Recovery stronger than previously reported according to Bank of Ireland’s
- GDP 2.2% above cycle low
- 1% growth seen this year
The recovery in Irish economic activity is now seen to be stronger than initially reported, following the latest round of data revisions; real GDP is over 2% above the low recorded in the final quarter of 2009, and last year’s growth is now put at 1.4%, double the first estimate. The recovery remains slow and uneven, however, and driven solely by the external sector, which may explain why few people consider that the recession has actually ended; consumer spending is some 10% below its pre-recession level, capital spending is down an extraordinary 50% while exports have risen by 8%, according to Bank of Ireland’s Quarterly Economic Outlook published today, 2 August 2012.
According to Dr. Dan McLaughlin, Group Chief Economist, Bank of Ireland and author of the publication: “That trend of falling domestic demand and rising net exports reversed in the first quarter of 2012, however, albeit largely due to a surge in imports, in turn reflecting a second consecutive quarterly increase in business spending on machinery and equipment. Consequently, we now expect a rise in the latter over the year as a whole, and for that to offset another fall in construction spending, to give the first increase in total capital spending in the economy for five years.
“Consumer spending fell again in the first quarter, and we expect a 1.5% decline over the year, although nominal household income may stabilise, given the prospect of unchanged employment and a small rise in average earnings albeit offset by lower transfers and a rise in the tax burden. As a consequence we still expect total domestic demand to fall in 2012, by 1.7%, before a modest pick up in 2013.
“Exports had their best performance in the first quarter for fifteen months and grew by over 6% on an annual basis, supported by double digit growth in service exports. The global economy has slowed and Europe is in recession so the risks to the external sector are plain to see, but Irish competitiveness has improved substantially and the fall in the euro may also provide support, particularly the decline against sterling.
“Overall, we now expect GDP to rise by 1% this year, an upward revision from our previous 0.6%, despite the 1.1% decline in the first quarter.
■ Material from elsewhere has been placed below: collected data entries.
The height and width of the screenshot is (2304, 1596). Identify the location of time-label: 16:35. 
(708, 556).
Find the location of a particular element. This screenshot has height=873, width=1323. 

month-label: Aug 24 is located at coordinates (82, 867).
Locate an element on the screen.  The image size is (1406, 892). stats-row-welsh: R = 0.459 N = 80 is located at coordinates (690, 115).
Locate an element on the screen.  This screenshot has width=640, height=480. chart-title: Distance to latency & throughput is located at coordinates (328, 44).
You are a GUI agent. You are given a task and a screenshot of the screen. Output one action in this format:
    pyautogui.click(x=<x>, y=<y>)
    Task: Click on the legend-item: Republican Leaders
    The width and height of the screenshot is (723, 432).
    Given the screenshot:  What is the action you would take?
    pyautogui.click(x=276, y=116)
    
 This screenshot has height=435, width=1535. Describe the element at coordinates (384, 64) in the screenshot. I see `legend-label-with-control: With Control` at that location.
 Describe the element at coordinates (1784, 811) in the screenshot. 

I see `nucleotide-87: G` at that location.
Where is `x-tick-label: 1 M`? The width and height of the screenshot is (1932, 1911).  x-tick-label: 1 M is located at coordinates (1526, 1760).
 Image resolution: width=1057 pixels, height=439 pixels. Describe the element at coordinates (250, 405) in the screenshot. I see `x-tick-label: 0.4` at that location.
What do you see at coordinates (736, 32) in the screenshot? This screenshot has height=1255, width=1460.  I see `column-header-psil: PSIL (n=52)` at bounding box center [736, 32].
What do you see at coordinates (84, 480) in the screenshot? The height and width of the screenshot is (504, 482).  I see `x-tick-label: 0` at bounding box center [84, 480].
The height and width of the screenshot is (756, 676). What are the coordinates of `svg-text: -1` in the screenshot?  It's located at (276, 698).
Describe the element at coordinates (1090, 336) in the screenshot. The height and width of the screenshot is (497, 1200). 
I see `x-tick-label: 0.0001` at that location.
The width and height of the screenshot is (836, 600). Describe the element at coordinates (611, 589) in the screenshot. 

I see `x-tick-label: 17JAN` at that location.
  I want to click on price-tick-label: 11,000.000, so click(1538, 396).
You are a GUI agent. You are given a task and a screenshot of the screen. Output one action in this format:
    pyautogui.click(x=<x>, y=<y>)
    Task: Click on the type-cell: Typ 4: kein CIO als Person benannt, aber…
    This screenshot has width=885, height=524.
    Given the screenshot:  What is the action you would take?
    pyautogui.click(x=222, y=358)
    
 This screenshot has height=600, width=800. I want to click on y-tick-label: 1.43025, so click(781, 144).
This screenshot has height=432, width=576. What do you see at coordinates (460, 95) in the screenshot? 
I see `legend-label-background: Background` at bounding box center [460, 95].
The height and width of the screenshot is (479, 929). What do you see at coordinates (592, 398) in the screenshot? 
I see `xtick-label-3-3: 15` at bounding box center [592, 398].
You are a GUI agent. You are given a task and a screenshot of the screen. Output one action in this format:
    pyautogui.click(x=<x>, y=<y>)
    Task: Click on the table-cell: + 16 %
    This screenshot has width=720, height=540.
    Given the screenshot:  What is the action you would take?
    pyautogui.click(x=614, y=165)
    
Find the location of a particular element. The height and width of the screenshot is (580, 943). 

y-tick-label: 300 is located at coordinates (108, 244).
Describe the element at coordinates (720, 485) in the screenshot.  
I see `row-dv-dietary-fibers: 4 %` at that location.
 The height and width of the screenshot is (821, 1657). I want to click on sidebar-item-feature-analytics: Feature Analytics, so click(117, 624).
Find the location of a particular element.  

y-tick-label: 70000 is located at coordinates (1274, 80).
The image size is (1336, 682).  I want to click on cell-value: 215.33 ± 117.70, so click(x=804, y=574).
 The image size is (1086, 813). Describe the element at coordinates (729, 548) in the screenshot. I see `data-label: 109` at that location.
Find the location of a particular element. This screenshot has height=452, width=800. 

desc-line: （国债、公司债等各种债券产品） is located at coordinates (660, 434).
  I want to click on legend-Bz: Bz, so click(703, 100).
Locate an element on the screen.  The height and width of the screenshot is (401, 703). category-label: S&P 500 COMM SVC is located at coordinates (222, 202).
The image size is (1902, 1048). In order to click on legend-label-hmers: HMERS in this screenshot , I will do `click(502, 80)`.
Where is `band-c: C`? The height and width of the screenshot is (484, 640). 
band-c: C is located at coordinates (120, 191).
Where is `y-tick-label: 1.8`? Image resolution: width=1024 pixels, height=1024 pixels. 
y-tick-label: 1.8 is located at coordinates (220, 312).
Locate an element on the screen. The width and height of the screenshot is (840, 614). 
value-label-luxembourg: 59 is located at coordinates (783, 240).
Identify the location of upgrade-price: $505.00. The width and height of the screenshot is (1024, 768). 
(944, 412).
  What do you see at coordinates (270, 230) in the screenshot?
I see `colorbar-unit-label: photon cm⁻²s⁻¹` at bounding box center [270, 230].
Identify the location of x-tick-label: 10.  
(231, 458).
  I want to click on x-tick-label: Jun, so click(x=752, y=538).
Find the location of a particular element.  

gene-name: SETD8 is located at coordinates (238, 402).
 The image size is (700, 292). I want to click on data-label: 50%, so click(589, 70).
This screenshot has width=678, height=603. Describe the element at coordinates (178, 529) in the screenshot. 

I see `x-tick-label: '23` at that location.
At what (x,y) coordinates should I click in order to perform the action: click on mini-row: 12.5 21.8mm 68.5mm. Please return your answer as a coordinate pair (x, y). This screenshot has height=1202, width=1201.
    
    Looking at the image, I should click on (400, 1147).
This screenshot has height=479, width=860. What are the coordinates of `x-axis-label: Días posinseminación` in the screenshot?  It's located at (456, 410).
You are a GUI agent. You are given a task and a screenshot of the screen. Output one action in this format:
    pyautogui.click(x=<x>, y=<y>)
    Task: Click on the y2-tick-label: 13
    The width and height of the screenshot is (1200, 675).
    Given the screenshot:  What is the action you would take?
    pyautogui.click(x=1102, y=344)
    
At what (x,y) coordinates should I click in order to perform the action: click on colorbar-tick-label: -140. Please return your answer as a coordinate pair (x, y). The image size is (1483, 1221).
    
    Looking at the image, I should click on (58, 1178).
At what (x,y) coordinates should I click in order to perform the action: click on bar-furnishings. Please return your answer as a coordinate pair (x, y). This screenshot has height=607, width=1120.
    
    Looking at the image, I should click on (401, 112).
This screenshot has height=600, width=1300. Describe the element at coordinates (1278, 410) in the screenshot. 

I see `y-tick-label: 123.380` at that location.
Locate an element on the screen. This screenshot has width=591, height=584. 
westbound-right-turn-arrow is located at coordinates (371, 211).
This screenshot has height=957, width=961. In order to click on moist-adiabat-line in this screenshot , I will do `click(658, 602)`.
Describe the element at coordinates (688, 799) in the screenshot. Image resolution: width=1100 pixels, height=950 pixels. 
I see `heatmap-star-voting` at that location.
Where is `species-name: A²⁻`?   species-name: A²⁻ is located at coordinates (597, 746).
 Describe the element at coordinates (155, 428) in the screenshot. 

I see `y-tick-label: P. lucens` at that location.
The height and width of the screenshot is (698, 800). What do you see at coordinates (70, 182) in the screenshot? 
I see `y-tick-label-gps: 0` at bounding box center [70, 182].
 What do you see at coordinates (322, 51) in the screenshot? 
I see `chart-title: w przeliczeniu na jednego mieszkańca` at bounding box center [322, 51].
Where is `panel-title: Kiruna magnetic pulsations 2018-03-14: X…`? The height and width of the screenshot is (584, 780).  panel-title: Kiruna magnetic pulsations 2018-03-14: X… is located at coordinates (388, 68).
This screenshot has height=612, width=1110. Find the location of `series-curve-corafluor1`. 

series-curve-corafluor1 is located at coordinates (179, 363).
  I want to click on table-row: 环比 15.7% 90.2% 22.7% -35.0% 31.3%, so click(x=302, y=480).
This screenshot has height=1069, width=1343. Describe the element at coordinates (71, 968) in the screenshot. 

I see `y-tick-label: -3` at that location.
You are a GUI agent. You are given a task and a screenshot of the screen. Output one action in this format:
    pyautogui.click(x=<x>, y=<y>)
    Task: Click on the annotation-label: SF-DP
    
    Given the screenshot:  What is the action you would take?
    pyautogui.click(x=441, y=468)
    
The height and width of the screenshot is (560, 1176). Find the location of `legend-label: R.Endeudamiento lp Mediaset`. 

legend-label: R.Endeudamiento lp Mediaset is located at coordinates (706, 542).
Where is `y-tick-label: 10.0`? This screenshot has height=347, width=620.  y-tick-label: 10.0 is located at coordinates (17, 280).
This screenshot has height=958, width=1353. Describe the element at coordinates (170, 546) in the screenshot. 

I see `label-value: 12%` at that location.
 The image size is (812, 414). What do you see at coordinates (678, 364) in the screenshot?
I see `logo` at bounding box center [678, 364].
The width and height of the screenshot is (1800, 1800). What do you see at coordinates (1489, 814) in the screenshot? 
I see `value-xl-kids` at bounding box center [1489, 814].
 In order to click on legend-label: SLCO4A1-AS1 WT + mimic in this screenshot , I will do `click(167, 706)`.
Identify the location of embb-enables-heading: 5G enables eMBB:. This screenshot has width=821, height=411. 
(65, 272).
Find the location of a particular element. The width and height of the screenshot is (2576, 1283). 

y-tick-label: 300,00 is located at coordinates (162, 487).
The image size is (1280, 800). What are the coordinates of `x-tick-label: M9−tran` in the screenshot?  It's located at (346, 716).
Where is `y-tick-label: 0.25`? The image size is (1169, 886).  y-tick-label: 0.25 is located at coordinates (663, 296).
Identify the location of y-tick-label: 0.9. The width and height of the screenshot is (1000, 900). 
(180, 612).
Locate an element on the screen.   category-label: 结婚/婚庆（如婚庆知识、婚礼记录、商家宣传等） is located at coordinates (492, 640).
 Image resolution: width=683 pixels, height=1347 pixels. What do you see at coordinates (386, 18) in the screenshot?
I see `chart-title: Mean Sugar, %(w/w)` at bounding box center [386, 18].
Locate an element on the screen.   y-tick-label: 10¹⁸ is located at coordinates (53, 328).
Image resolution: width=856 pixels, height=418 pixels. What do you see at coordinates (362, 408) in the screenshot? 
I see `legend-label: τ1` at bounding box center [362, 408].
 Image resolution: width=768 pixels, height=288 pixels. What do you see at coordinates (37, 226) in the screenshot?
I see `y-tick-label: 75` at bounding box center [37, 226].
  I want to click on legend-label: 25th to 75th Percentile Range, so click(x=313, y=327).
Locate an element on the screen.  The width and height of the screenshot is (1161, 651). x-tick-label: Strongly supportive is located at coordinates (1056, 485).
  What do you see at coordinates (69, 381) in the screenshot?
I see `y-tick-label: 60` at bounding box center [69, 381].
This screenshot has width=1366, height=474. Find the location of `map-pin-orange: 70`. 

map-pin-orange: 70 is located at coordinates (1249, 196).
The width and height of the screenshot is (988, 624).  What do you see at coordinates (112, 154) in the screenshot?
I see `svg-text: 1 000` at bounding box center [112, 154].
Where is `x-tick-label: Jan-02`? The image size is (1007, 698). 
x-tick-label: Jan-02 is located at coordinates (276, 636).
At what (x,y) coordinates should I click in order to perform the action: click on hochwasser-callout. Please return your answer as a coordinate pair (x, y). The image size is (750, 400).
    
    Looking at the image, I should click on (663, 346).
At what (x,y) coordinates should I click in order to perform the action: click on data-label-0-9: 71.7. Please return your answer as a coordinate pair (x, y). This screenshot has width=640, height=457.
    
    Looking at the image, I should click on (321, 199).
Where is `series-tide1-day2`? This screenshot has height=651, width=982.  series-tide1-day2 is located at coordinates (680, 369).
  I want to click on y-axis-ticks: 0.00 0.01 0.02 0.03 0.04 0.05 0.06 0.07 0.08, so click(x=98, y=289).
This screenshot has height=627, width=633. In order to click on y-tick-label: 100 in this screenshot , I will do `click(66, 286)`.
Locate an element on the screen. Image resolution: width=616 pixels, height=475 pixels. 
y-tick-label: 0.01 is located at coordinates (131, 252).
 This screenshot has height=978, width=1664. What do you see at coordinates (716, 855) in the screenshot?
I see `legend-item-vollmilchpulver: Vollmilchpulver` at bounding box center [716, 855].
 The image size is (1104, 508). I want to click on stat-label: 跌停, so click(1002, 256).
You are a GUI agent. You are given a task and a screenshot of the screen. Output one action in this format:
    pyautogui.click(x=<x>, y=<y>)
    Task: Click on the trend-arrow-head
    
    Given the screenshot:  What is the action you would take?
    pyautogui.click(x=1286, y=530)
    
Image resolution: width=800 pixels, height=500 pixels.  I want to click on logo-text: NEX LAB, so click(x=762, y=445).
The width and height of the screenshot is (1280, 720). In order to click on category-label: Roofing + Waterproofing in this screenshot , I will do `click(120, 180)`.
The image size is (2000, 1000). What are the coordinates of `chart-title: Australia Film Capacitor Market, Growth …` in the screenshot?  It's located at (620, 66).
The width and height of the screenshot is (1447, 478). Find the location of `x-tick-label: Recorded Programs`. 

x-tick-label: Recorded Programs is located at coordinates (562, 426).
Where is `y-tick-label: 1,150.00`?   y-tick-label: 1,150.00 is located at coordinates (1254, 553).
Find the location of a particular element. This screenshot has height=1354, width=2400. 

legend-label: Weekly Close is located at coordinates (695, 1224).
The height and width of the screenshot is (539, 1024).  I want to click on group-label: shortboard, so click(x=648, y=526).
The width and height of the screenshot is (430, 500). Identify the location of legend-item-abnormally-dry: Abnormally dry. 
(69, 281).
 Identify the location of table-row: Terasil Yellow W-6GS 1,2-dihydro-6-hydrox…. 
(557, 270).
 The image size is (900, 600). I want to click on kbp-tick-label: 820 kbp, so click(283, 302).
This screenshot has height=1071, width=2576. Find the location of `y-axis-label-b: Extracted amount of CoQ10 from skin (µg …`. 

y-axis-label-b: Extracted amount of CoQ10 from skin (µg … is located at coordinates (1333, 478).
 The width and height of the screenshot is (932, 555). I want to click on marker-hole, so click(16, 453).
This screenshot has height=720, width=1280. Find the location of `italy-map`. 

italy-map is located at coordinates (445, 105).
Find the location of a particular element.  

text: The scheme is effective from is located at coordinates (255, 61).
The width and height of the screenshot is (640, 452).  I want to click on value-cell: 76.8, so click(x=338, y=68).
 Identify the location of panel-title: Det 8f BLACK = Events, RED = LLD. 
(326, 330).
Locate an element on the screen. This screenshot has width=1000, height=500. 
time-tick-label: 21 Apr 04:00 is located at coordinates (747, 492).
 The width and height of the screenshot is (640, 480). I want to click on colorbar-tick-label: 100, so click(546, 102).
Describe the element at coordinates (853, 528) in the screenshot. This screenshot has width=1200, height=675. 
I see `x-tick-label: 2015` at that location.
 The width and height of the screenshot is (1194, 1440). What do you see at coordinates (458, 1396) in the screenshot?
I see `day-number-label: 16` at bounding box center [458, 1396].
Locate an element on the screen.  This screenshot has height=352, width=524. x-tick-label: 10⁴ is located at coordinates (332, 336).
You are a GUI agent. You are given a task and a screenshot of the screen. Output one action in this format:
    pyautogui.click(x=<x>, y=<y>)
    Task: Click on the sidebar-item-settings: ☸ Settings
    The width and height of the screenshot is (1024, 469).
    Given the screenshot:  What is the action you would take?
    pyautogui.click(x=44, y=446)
The recent data revisions have also extended to the unemployment rate, which is now put at a new cycle high of 14.8% in recent months, and we forecast an average of 14.7% for 2012. Ireland looks on target to match or beat this year’s fiscal targets, and the prospect of some reduction in the sovereign’s debt burden has helped to push Irish bond yields down to pre-bailout levels, although we feel that there is a risk of disappointment as to the level of debt savings.
“The economy is also now paying its way in the world and running a balance of payments surplus, unlike many of the other peripheral European economies, which means that the public sector deficit is now been offset by strong surpluses in both the household and corporate sectors,” concluded Dr. Dan McLaughlin.